In Belgien versuchen Flamen und Wallonen seit Monaten eine gemeinsame Regierung zu bilden. Bislang ohne Erfolg. Der belgische König Albert II. setzt nun auf einen neuen Vermittler, den liberalen Spitzenpolitiker und Finanzminister Didier Reynders.

Von Doris Simon | 03.02.2011
    Das vorläufige Ende kam am Abend des 6. Januar: Als ein breiter grüngelber Floralwandteppich und davor das müde Gesicht des königlichen Vermittlers Johan Vande Lanotte über belgische Bildschirme flimmerte, gab es keinen Zweifel mehr, dass auch dieser bislang längste, mühsamste und zugleich aussichtsreichste Versuch, eine belgische Regierung zu bilden, gescheitert war.

    Nach einem kurzen Aufbäumen, als der königliche Vermittler gemeinsam mit dem Schwergewicht im Norden, dem flämischen Separatisten Bart de Wever, und Elio di Rupo, dem Sozialisten und starken Mann im französischsprachigen Süden, danach versuchte, doch noch einen Kompromiss zu finden, war es vorbei. Man könne ein Pferd zum Wasser führen, es aber nicht zum Trinken zwingen, beschrieb der frustrierte königliche Vermittler die Grenzen seines Auftrages.

    Siebeneinhalb Monate nach den Wahlen amtiert in Brüssel immer noch die abgewählte belgische Regierung von Yves Leterme. Diese hat seither immer mehr Aufgaben erledigen müssen, die eigentlich einer geschäftsführenden Regierung nicht zustehen. Doch nun stellt sich dringender als jemals zuvor die Frage: wie weiter?

    Eine Notregierung will der flämische Wahlgewinner und Separatist Bart de Wever nicht. Neuwahlen finden viele Politiker, vor allem aber auch die Bürger schlecht. Sie haben zuletzt mit einer Großdemonstration klargestellt, dass sie erwarten, dass endlich regiert wird.
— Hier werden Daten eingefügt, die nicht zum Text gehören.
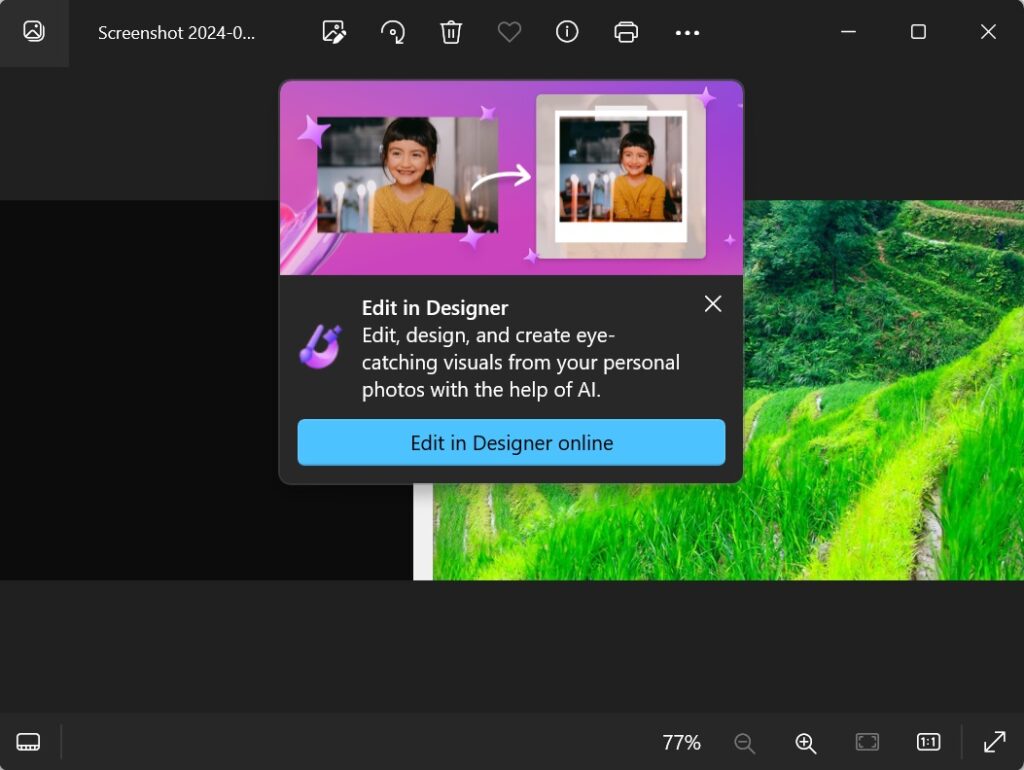The width and height of the screenshot is (1024, 770).
Task: Open the image editor
Action: 333,32
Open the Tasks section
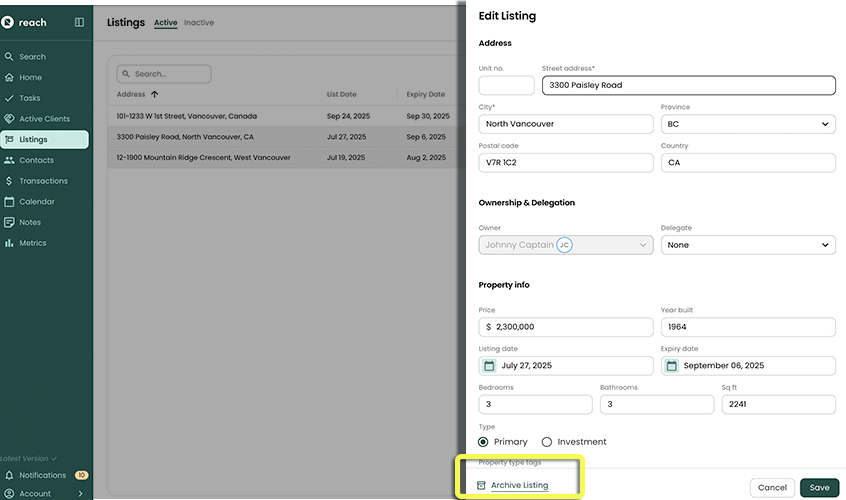Screen dimensions: 846x500 [x=30, y=98]
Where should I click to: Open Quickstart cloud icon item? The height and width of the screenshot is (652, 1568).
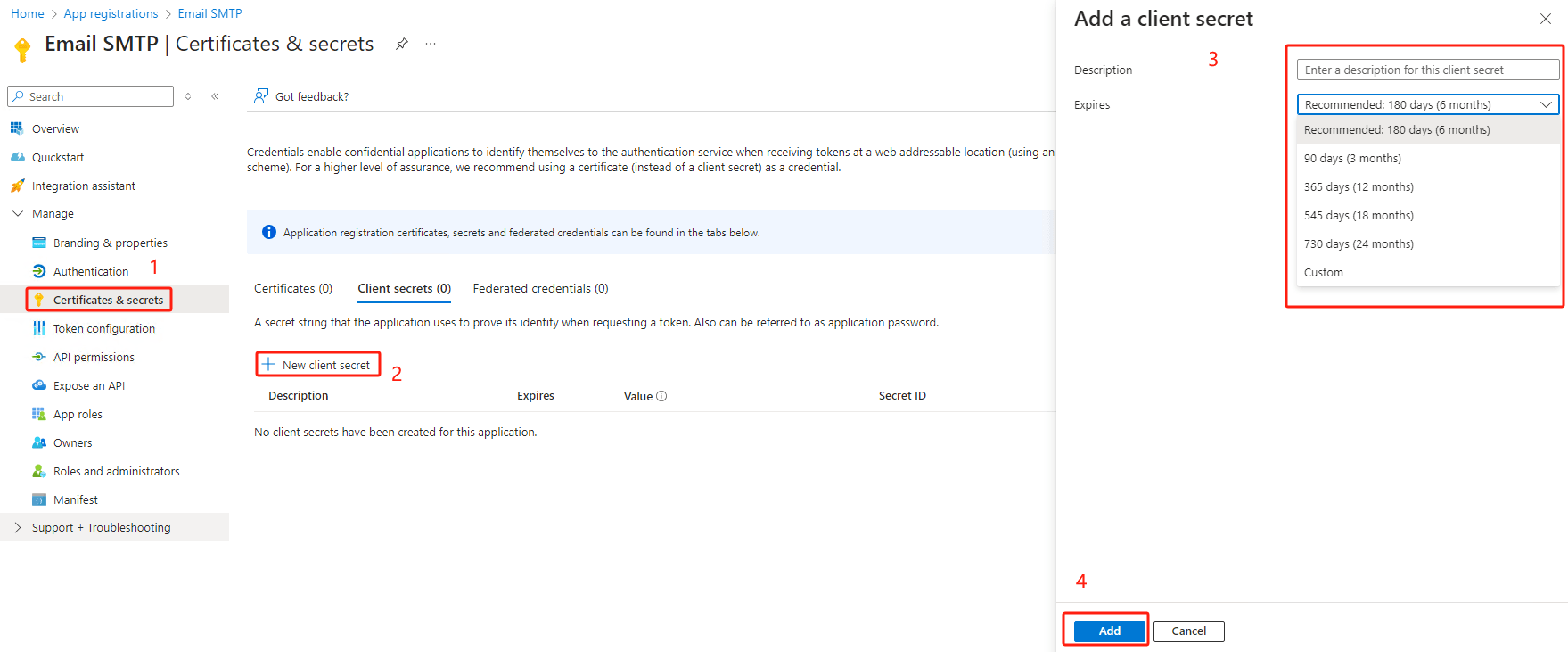pyautogui.click(x=18, y=157)
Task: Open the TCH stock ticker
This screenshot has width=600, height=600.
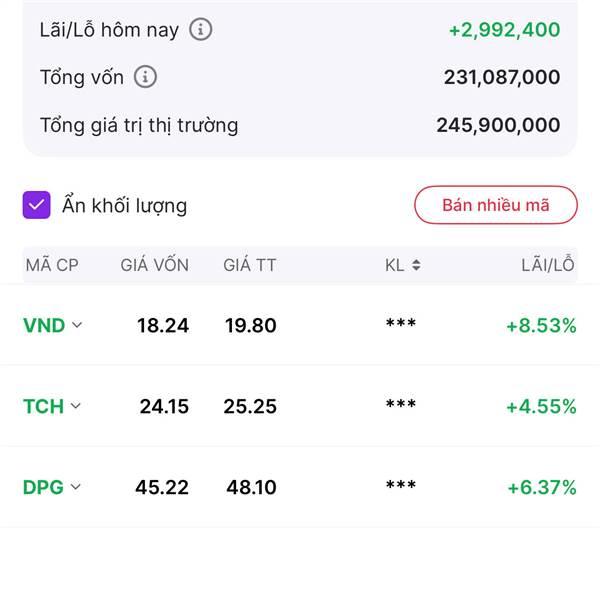Action: pos(43,406)
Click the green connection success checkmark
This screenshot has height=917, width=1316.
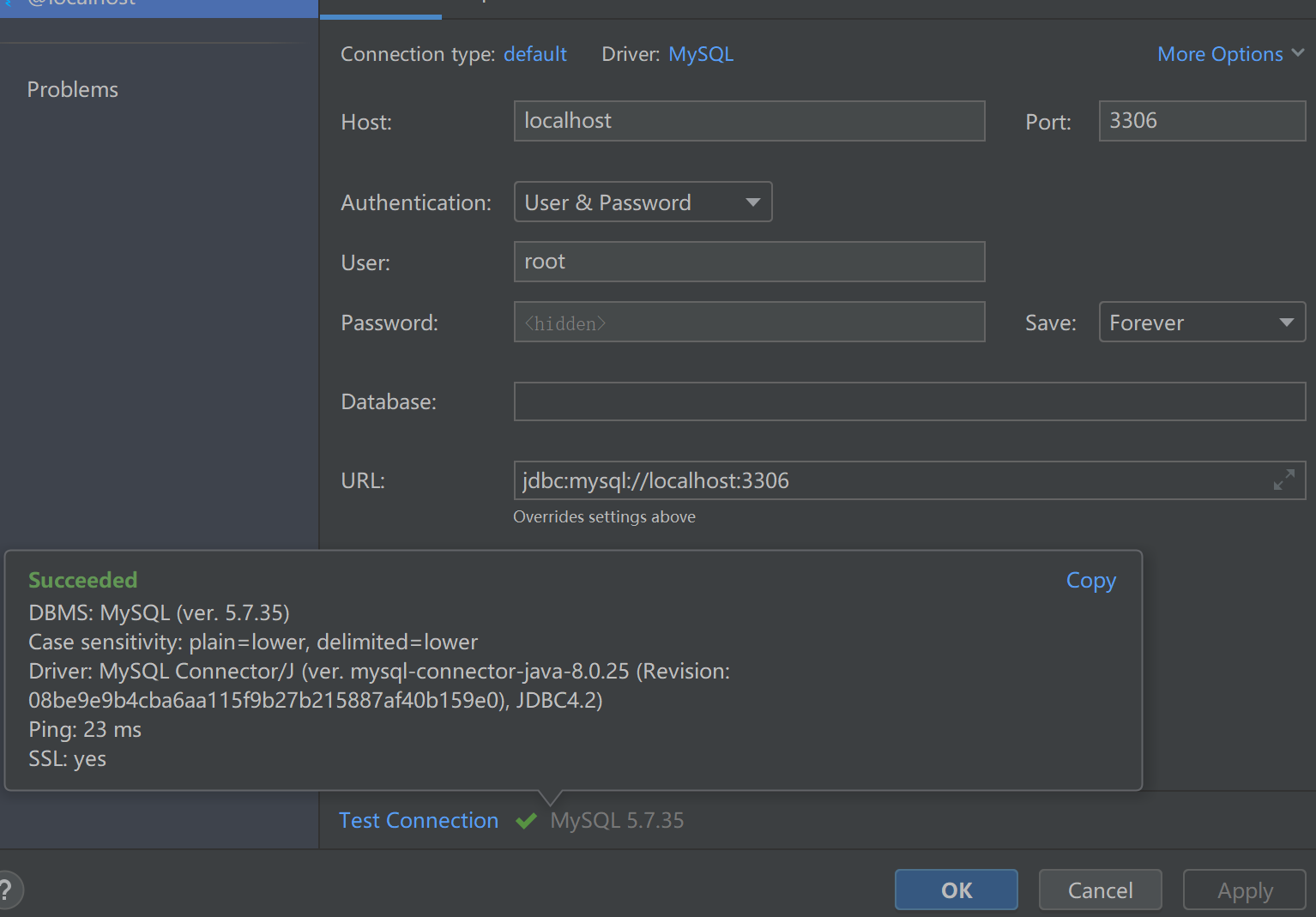[526, 821]
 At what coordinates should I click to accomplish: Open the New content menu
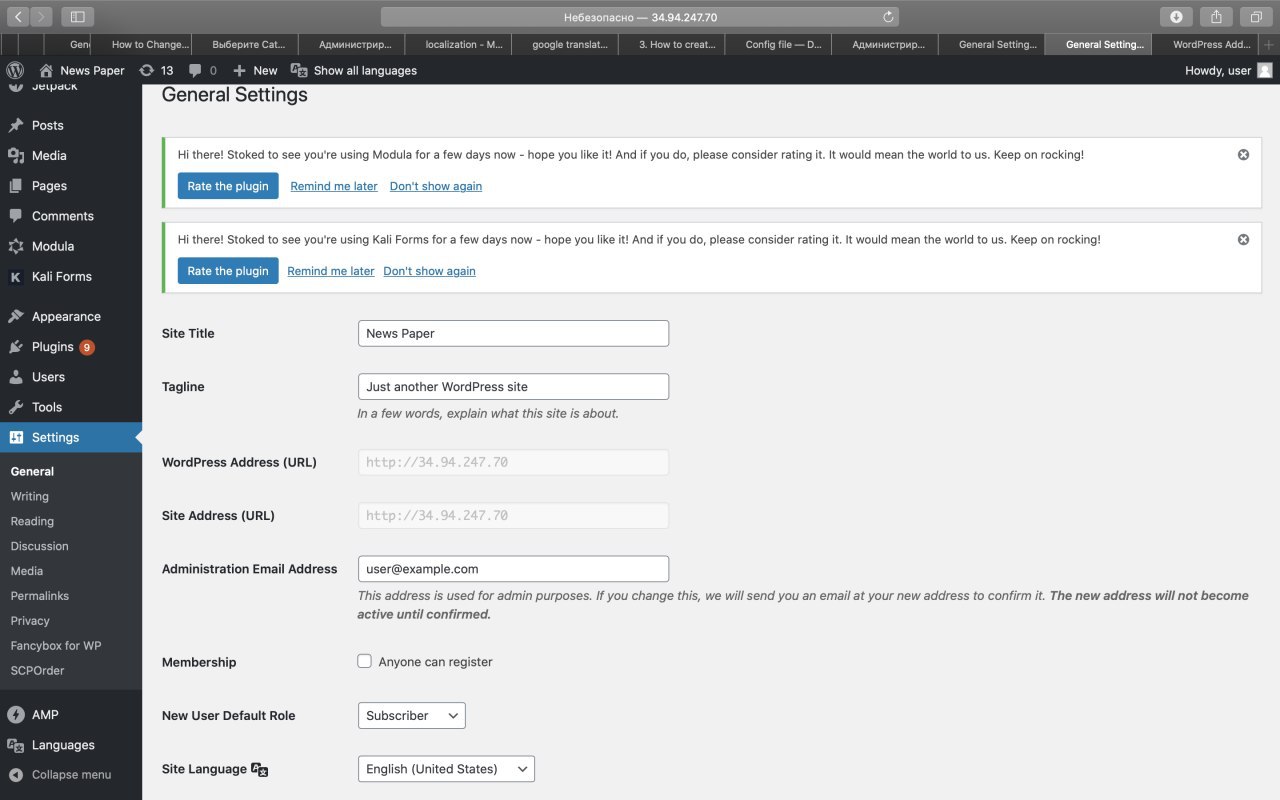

    Sehr viel anders als bisher würden die Ergebnisse nicht ausfallen, glaubt man den Umfragen. Also ein weiterer letzter Versuch zur Regierungsbildung, bei dem flämische und französischsprachige Liberalen mit ins Boot geholt werden? Den flämischen Separatisten und Christdemokraten wäre das recht, wirtschaftspolitisch stehen sie den Liberalen viel näher als den bisherigen Verhandlungspartnern, den Sozialisten und Grünen. Dafür aber sind die französischsprachigen Liberalen knochenhart, wenn es um die Staatsreform geht: Viele ihrer Wähler lehnen den weiteren Umbau des belgischen Staates mit einer zunehmenden Trennung zwischen Flandern und dem Rest Belgiens ab. Zugleich bestehen alle flämischen Parteien darauf, dass vor jeder normalen Regierungsverhandlung zuerst eine Staatsreform mit deutlich mehr Zuständigkeiten für Flandern vereinbart werden muss.